** begin DATA LINES **

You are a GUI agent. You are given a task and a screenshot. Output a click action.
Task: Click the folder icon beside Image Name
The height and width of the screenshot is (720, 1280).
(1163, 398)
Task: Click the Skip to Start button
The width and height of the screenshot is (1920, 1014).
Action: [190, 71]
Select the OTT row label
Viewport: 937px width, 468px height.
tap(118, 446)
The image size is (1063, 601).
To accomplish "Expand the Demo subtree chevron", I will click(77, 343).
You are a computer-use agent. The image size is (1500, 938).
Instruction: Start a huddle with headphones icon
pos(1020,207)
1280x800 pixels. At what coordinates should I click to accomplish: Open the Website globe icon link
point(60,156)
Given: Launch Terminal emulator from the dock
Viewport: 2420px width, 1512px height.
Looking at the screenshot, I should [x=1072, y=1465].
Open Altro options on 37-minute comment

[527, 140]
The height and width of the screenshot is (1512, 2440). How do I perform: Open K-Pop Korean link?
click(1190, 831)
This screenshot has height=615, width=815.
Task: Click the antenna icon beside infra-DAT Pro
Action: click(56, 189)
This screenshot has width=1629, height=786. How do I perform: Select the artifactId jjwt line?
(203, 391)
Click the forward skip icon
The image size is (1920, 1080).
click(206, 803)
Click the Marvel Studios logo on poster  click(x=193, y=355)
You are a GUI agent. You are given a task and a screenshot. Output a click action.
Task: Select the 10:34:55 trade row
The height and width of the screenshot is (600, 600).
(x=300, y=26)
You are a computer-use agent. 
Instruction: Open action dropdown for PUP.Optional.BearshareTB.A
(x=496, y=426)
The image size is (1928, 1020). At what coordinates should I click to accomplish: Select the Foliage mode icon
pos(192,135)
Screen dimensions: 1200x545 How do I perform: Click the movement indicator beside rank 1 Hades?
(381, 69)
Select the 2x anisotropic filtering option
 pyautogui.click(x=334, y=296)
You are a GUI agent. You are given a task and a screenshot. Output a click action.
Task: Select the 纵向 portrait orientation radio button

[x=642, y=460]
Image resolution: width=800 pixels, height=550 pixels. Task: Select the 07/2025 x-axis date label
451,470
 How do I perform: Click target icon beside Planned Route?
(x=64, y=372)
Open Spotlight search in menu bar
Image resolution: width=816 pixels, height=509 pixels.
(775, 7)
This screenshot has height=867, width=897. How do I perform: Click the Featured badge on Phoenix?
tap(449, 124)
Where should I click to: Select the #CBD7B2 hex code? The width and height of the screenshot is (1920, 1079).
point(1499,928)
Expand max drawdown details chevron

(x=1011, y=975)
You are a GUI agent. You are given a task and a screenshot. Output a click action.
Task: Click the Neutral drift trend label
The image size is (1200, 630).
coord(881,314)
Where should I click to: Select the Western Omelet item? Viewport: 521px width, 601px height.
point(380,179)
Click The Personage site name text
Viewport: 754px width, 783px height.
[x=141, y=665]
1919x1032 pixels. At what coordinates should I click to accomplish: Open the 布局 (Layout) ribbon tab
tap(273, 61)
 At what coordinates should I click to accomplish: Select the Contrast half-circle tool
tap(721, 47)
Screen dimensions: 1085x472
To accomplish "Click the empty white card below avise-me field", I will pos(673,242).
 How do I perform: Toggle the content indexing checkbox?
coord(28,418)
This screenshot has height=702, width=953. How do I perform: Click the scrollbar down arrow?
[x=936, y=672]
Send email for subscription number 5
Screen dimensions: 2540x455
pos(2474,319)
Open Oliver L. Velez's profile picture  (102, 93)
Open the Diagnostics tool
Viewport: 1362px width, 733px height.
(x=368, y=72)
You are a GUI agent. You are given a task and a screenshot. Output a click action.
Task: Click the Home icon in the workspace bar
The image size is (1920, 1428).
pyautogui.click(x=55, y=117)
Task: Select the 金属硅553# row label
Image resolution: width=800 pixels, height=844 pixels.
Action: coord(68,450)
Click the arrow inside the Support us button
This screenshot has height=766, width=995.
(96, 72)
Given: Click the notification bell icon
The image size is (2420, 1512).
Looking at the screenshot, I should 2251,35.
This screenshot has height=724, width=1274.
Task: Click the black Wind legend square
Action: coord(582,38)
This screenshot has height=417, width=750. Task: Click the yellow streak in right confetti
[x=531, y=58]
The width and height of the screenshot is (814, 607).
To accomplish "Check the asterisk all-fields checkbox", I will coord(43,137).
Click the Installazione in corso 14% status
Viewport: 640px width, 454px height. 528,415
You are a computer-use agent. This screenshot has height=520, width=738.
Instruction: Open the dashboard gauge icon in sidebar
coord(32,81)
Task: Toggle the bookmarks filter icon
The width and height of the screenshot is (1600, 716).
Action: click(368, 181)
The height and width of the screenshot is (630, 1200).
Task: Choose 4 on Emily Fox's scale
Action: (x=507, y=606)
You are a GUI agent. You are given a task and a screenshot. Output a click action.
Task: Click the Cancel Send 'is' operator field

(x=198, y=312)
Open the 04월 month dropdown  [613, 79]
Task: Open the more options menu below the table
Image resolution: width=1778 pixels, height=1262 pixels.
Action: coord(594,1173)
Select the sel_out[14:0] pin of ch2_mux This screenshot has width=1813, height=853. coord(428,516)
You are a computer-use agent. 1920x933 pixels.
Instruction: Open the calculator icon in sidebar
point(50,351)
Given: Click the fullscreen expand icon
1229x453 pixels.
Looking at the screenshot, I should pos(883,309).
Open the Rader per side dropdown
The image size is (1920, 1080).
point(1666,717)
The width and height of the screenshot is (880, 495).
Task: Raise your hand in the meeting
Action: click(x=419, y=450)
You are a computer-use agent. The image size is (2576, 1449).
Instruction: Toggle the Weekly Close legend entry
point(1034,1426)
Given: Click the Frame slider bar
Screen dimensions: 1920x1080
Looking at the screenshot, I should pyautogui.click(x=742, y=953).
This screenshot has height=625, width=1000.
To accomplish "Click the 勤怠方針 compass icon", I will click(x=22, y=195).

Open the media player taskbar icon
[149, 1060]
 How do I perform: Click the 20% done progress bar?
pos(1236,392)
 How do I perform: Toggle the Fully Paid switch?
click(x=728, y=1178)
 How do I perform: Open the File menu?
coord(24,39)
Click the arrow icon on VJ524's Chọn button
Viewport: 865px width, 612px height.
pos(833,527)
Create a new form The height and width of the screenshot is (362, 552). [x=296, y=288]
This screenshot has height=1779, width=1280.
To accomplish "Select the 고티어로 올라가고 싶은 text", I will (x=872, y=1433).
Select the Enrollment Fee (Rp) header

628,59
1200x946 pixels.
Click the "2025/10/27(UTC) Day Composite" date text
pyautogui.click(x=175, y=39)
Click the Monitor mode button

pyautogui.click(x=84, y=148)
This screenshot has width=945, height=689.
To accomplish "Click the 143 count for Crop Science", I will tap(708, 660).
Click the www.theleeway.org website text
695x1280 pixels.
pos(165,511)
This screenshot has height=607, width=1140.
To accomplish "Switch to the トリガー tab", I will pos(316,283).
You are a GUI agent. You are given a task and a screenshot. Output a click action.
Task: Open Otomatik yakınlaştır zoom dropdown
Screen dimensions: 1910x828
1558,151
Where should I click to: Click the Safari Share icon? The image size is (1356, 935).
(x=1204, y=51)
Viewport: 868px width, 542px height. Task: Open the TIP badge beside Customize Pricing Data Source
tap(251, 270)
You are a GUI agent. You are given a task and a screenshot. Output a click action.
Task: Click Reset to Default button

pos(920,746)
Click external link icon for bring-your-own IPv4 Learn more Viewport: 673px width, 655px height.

** end DATA LINES **

Reproduce the lines above word for word, from the first to the last.

[RESPONSE FOR THIS EXERCISE]:
You are a GUI agent. You are given a task and a screenshot. Output a click action.
Task: Click the folder icon beside Image Name
The height and width of the screenshot is (720, 1280).
(1163, 398)
Task: Click the Skip to Start button
The width and height of the screenshot is (1920, 1014).
Action: [190, 71]
Select the OTT row label
Viewport: 937px width, 468px height.
tap(118, 446)
The image size is (1063, 601).
To accomplish "Expand the Demo subtree chevron", I will click(77, 343).
You are a computer-use agent. The image size is (1500, 938).
Instruction: Start a huddle with headphones icon
pos(1020,207)
1280x800 pixels. At what coordinates should I click to accomplish: Open the Website globe icon link
point(60,156)
Given: Launch Terminal emulator from the dock
Viewport: 2420px width, 1512px height.
Looking at the screenshot, I should [x=1072, y=1465].
Open Altro options on 37-minute comment

[527, 140]
The height and width of the screenshot is (1512, 2440). How do I perform: Open K-Pop Korean link?
click(1190, 831)
This screenshot has height=615, width=815.
Task: Click the antenna icon beside infra-DAT Pro
Action: click(56, 189)
This screenshot has width=1629, height=786. How do I perform: Select the artifactId jjwt line?
(203, 391)
Click the forward skip icon
The image size is (1920, 1080).
click(206, 803)
Click the Marvel Studios logo on poster  click(x=193, y=355)
You are a GUI agent. You are given a task and a screenshot. Output a click action.
Task: Select the 10:34:55 trade row
The height and width of the screenshot is (600, 600).
(x=300, y=26)
You are a computer-use agent. 
Instruction: Open action dropdown for PUP.Optional.BearshareTB.A
(x=496, y=426)
The image size is (1928, 1020). At what coordinates should I click to accomplish: Select the Foliage mode icon
pos(192,135)
Screen dimensions: 1200x545 How do I perform: Click the movement indicator beside rank 1 Hades?
(381, 69)
Select the 2x anisotropic filtering option
 pyautogui.click(x=334, y=296)
You are a GUI agent. You are given a task and a screenshot. Output a click action.
Task: Select the 纵向 portrait orientation radio button

[x=642, y=460]
Image resolution: width=800 pixels, height=550 pixels. Task: Select the 07/2025 x-axis date label
451,470
 How do I perform: Click target icon beside Planned Route?
(x=64, y=372)
Open Spotlight search in menu bar
Image resolution: width=816 pixels, height=509 pixels.
(775, 7)
This screenshot has height=867, width=897. How do I perform: Click the Featured badge on Phoenix?
tap(449, 124)
Where should I click to: Select the #CBD7B2 hex code? The width and height of the screenshot is (1920, 1079).
point(1499,928)
Expand max drawdown details chevron

(x=1011, y=975)
You are a GUI agent. You are given a task and a screenshot. Output a click action.
Task: Click the Neutral drift trend label
The image size is (1200, 630).
coord(881,314)
Where should I click to: Select the Western Omelet item? Viewport: 521px width, 601px height.
point(380,179)
Click The Personage site name text
Viewport: 754px width, 783px height.
[x=141, y=665]
1919x1032 pixels. At what coordinates should I click to accomplish: Open the 布局 (Layout) ribbon tab
tap(273, 61)
 At what coordinates should I click to accomplish: Select the Contrast half-circle tool
tap(721, 47)
Screen dimensions: 1085x472
To accomplish "Click the empty white card below avise-me field", I will pos(673,242).
 How do I perform: Toggle the content indexing checkbox?
coord(28,418)
This screenshot has height=702, width=953. How do I perform: Click the scrollbar down arrow?
[x=936, y=672]
Send email for subscription number 5
Screen dimensions: 2540x455
pos(2474,319)
Open Oliver L. Velez's profile picture  (102, 93)
Open the Diagnostics tool
Viewport: 1362px width, 733px height.
(x=368, y=72)
You are a GUI agent. You are given a task and a screenshot. Output a click action.
Task: Click the Home icon in the workspace bar
The image size is (1920, 1428).
pyautogui.click(x=55, y=117)
Task: Select the 金属硅553# row label
Image resolution: width=800 pixels, height=844 pixels.
Action: coord(68,450)
Click the arrow inside the Support us button
This screenshot has height=766, width=995.
(96, 72)
Given: Click the notification bell icon
The image size is (2420, 1512).
Looking at the screenshot, I should 2251,35.
This screenshot has height=724, width=1274.
Task: Click the black Wind legend square
Action: coord(582,38)
This screenshot has height=417, width=750. Task: Click the yellow streak in right confetti
[x=531, y=58]
The width and height of the screenshot is (814, 607).
To accomplish "Check the asterisk all-fields checkbox", I will coord(43,137).
Click the Installazione in corso 14% status
Viewport: 640px width, 454px height. 528,415
You are a computer-use agent. This screenshot has height=520, width=738.
Instruction: Open the dashboard gauge icon in sidebar
coord(32,81)
Task: Toggle the bookmarks filter icon
The width and height of the screenshot is (1600, 716).
Action: click(368, 181)
The height and width of the screenshot is (630, 1200).
Task: Choose 4 on Emily Fox's scale
Action: (x=507, y=606)
You are a GUI agent. You are given a task and a screenshot. Output a click action.
Task: Click the Cancel Send 'is' operator field

(x=198, y=312)
Open the 04월 month dropdown  [613, 79]
Task: Open the more options menu below the table
Image resolution: width=1778 pixels, height=1262 pixels.
Action: coord(594,1173)
Select the sel_out[14:0] pin of ch2_mux This screenshot has width=1813, height=853. coord(428,516)
You are a computer-use agent. 1920x933 pixels.
Instruction: Open the calculator icon in sidebar
point(50,351)
Given: Click the fullscreen expand icon
1229x453 pixels.
Looking at the screenshot, I should pos(883,309).
Open the Rader per side dropdown
The image size is (1920, 1080).
point(1666,717)
The width and height of the screenshot is (880, 495).
Task: Raise your hand in the meeting
Action: click(x=419, y=450)
You are a computer-use agent. The image size is (2576, 1449).
Instruction: Toggle the Weekly Close legend entry
point(1034,1426)
Given: Click the Frame slider bar
Screen dimensions: 1920x1080
Looking at the screenshot, I should pyautogui.click(x=742, y=953).
This screenshot has height=625, width=1000.
To accomplish "Click the 勤怠方針 compass icon", I will click(x=22, y=195).

Open the media player taskbar icon
[149, 1060]
 How do I perform: Click the 20% done progress bar?
pos(1236,392)
 How do I perform: Toggle the Fully Paid switch?
click(x=728, y=1178)
 How do I perform: Open the File menu?
coord(24,39)
Click the arrow icon on VJ524's Chọn button
Viewport: 865px width, 612px height.
pos(833,527)
Create a new form The height and width of the screenshot is (362, 552). [x=296, y=288]
This screenshot has height=1779, width=1280.
To accomplish "Select the 고티어로 올라가고 싶은 text", I will (x=872, y=1433).
Select the Enrollment Fee (Rp) header

628,59
1200x946 pixels.
Click the "2025/10/27(UTC) Day Composite" date text
pyautogui.click(x=175, y=39)
Click the Monitor mode button

pyautogui.click(x=84, y=148)
This screenshot has width=945, height=689.
To accomplish "Click the 143 count for Crop Science", I will tap(708, 660).
Click the www.theleeway.org website text
695x1280 pixels.
pos(165,511)
This screenshot has height=607, width=1140.
To accomplish "Switch to the トリガー tab", I will pos(316,283).
You are a GUI agent. You are given a task and a screenshot. Output a click action.
Task: Open Otomatik yakınlaştır zoom dropdown
Screen dimensions: 1910x828
1558,151
Where should I click to: Click the Safari Share icon? The image size is (1356, 935).
(x=1204, y=51)
Viewport: 868px width, 542px height. Task: Open the TIP badge beside Customize Pricing Data Source
tap(251, 270)
You are a GUI agent. You are given a task and a screenshot. Output a click action.
Task: Click Reset to Default button

pos(920,746)
Click external link icon for bring-your-own IPv4 Learn more Viewport: 673px width, 655px height.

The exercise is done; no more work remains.